OASIS Mailing List ArchivesView the OASIS mailing list archive below
or browse/search using MarkMail.


Help: OASIS Mailing Lists Help | MarkMail Help

virtio message

[Date Prev] | [Thread Prev] | [Thread Next] | [Date Next] -- [Date Index] | [Thread Index] | [List Home]

Subject: Re: [virtio] [PATCH v2] virtio-blk: restore VIRTIO_BLK_F_FLUSH and VIRTIO_BLK_F_CONFIG_WCE

On Thu, Jul 02, 2015 at 09:57:07AM +0200, Paolo Bonzini wrote:
> VIRTIO_BLK_F_CONFIG_WCE is important in order to achieve good performance
> (up to 2x, though more realistically +30-40%) in latency-bound workloads.
> However, it was removed by mistake together with VIRTIO_BLK_F_FLUSH.
> In addition, even removing VIRTIO_BLK_F_FLUSH was probably not a great
> idea, because it simplifies simple drivers (e.g. firmware) that are okay
> with a writethrough cache but still need data to persist after power loss.
> What really should have been removed is just the possibility that devices
> not propose VIRTIO_BLK_F_FLUSH, but even that only deserves a "SHOULD" in
> the new world of conformance statements.
> Restore these, with the following changes:
> * clarify and use conformance statements in order to define writeback
> and writethrough caching according to what is commonly done by high-end
> storage.
> * clarify (with conformance statements) the influence of the
> VIRTIO_BLK_F_FLUSH feature on caching and how to proceed if only one of
> * strengthen the requirement for persisting writes after a
> VIRTIO_BLK_T_FLUSH request.  This is now a MUST.
> This fixes VIRTIO-144.
> Signed-off-by: Paolo Bonzini <pbonzini@redhat.com>
> ---
>  content.tex | 76 ++++++++++++++++++++++++++++++++++++++++++-------------------
>  1 file changed, 52 insertions(+), 24 deletions(-)
> diff --git a/content.tex b/content.tex
> index 8de905f..4e03844 100644
> --- a/content.tex
> +++ b/content.tex
> @@ -3723,26 +3723,31 @@ device except where noted.
>  \item[VIRTIO_BLK_F_BLK_SIZE (6)] Block size of disk is in \field{blk_size}.
> +\item[VIRTIO_BLK_F_FLUSH (9)] Cache flush command support.
> +
>  \item[VIRTIO_BLK_F_TOPOLOGY (10)] Device exports information on optimal I/O
>      alignment.
> +
> +\item[VIRTIO_BLK_F_CONFIG_WCE (11)] Device can toggle its cache between writeback
> +    and writethrough modes.
>  \end{description}
> +Devices SHOULD always propose VIRTIO_BLK_F_FLUSH, and MUST propose it
> +if they propose VIRTIO_BLK_F_CONFIG_WCE.  Drivers SHOULD only negotiate
> +these features if they are capable of sending VIRTIO_BLK_T_FLUSH commands.
> +

Sorry this is a non-normative section, so you can't say MUST and SHOULD
here. You'll need to add a normative one, and link from conformance
It's ok to have a bit of duplication between normative
and non-normative ones if this helps readability.

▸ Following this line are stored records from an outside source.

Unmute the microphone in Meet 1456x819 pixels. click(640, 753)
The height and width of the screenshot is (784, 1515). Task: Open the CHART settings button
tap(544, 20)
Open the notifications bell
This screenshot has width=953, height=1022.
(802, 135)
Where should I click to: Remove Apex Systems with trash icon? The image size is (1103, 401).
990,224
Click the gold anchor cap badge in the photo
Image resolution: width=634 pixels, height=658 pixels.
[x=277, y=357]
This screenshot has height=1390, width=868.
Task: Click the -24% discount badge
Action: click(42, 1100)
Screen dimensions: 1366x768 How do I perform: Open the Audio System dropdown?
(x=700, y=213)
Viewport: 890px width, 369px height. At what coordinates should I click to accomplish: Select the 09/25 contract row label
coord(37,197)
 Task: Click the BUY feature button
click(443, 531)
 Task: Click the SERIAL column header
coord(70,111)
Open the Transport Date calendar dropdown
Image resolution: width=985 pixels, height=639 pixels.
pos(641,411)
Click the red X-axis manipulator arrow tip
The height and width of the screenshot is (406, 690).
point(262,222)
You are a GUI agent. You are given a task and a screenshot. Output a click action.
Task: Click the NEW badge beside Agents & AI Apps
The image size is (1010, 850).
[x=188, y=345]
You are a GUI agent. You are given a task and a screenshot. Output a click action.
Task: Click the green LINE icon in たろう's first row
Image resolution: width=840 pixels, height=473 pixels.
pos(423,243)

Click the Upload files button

>  \subsubsection{Legacy Interface: Feature bits}\label{sec:Device Types / Block Device / Feature bits / Legacy Interface: Feature bits}
>  \begin{description}
>  \item[VIRTIO_BLK_F_BARRIER (0)] Device supports request barriers.
>  \item[VIRTIO_BLK_F_SCSI (7)] Device supports scsi packet commands.
> -
> -\item[VIRTIO_BLK_F_FLUSH (9)] Cache flush command support.
> -

Did you mean to remove this one?

> -\item[VIRTIO_BLK_F_CONFIG_WCE (11)] Device can toggle its cache between writeback
> -    and writethrough modes.
>  \end{description}
> -VIRTIO_BLK_F_FLUSH was also called VIRTIO_BLK_F_WCE: Legacy drivers
> -MUST only negotiate this feature if they are capable of sending
> -VIRTIO_BLK_T_FLUSH commands.
> +\begin{note} Naming of features
> +  In the legacy interface, VIRTIO_BLK_F_FLUSH was also
> +  called VIRTIO_BLK_F_WCE.
> +\end{note}

This one is ok.

>  \subsection{Device configuration layout}\label{sec:Device Types / Block Device / Device configuration layout}
> @@ -3771,7 +3776,7 @@ struct virtio_blk_config {
>                  // optimal (suggested maximum) I/O size in blocks
>                  le32 opt_io_size;
>          } topology;
> -        u8 reserved;
> +        u8 writeback;
>  };
>  \end{lstlisting}
> @@ -3801,21 +3806,27 @@ according to the native endian of the guest rather than
>    \field{topology} struct can be read to determine the physical block size and optimal
>    I/O lengths for the driver to use. This also does not affect the units
>    in the protocol, only performance.
> -\end{enumerate}
> -
> -\subsubsection{Legacy Interface: Device Initialization}\label{sec:Device Types / Block Device / Device Initialization / Legacy Interface: Device Initialization}
> -The \field{reserved} field used to be called \field{writeback}.  If the
> -VIRTIO_BLK_F_CONFIG_WCE feature is offered, the cache mode can be
> -read from \field{writeback}; the
> -driver can also write to the field in order to toggle the cache
> -between writethrough (0) and writeback (1) mode.  If the feature is
> -not available, the driver can instead look at the result of
> -negotiating VIRTIO_BLK_F_FLUSH: the cache will be in writeback mode
> -after reset if and only if VIRTIO_BLK_F_FLUSH is negotiated.
> +\item If the VIRTIO_BLK_F_CONFIG_WCE feature is negotiated, the cache
> +  mode can be read from \field{writeback}.  0 corresponds to a writethrough
> +  cache, 1 to a writeback cache\footnote{Consistent with
> +    \ref{sec:Device Types / Block Device / Device Operation},
> +    a writethrough cache can be defined broadly as a cache that commits
> +    writes to non-volatile storage before reporting their completion.
> +    For example, a battery-backed writeback cache actually counts as
> +    writethrough according to this definition.}.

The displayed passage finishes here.